# Problem requirements
Repeat all of the records exactly, leaving out the pictures.

# Data for processing
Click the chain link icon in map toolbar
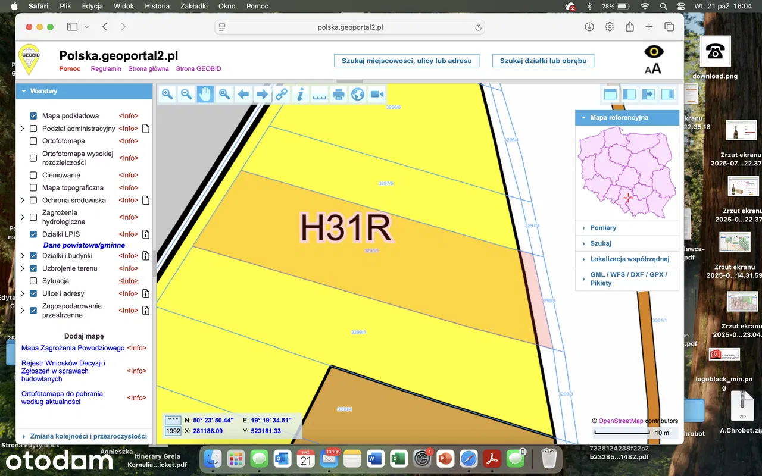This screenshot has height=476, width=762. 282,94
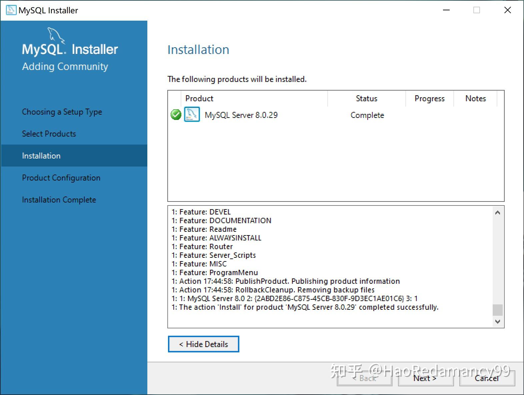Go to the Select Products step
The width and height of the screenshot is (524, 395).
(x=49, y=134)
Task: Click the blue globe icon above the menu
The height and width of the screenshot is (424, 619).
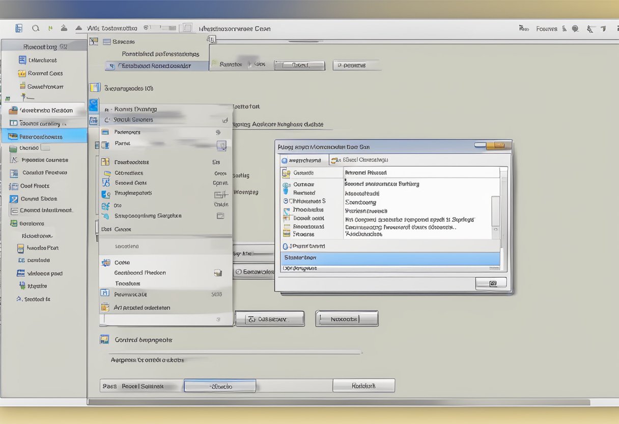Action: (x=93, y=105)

# Reply
Click the chain link icon in map toolbar
This screenshot has height=476, width=762. 282,94
Go to the Select Products step
The width and height of the screenshot is (524, 395).
(x=49, y=134)
Task: Click the blue globe icon above the menu
The height and width of the screenshot is (424, 619).
Action: (x=93, y=105)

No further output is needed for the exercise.